There's a growing body of research showing correlations between telomere length, particularly white-blood-cell telomere length, and lifestyle. For example, studies show that those who exercise regularly have longer telomeres than couch potatoes. Folks rating highest on a pessimism scale have shorter telomeres than those rating lowest. Those who perceive themselves as the most stressed have shorter telomeres than those who see themselves as the least frazzled.

"What we do know is that in terms of cohorts, of groups of people, telomere length has some predictive power," says cell gerontologist Thomas Von Zglnicki, professor of cell gerontology in the Institute for Aging and Health in Newcastle. He adds: "If we look at an individual and try to use telomere length as a predictor of anything it's as good as a throwing the dice."

Whis is why, the companies say, they—like cholesterol testers—are not in the business of predictions. Rather, they are exploring the probability of risk.

Monitoring ourselves

How might these shortening telomeres manifest themselves in our sagging jowls, wrinkled skin and gray hair?

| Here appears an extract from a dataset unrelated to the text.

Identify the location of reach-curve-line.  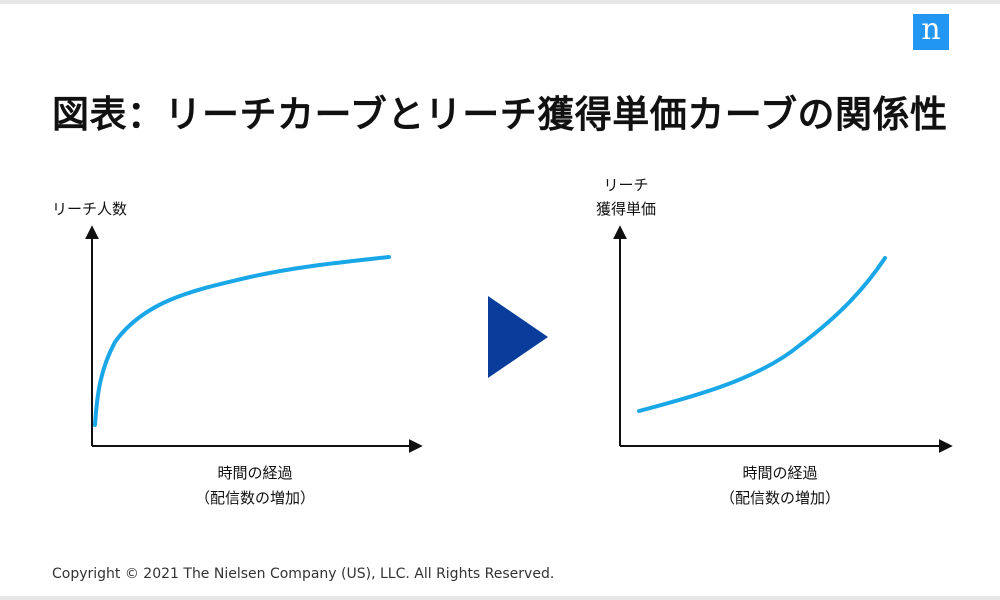
(242, 341).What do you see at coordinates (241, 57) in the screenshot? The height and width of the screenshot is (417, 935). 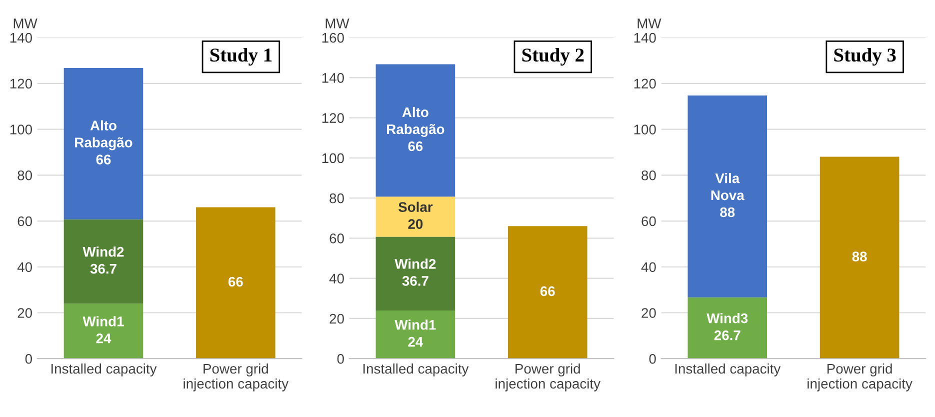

Once a cell has divided to the point where its telomeres have been worn to a nub, it enters an arrested state called senescense, or it dies. Senescent cells emit all kinds of pro-inflammatory substances into the tissue and bloodstream. Some scientists believe that it is those toxins that chew away at the collagen and elastin—protein fibers that hold together our organs (including our skin), leading to the "unsightly ripening," as Shakespeare would have it, that we witness in the mirror as we age.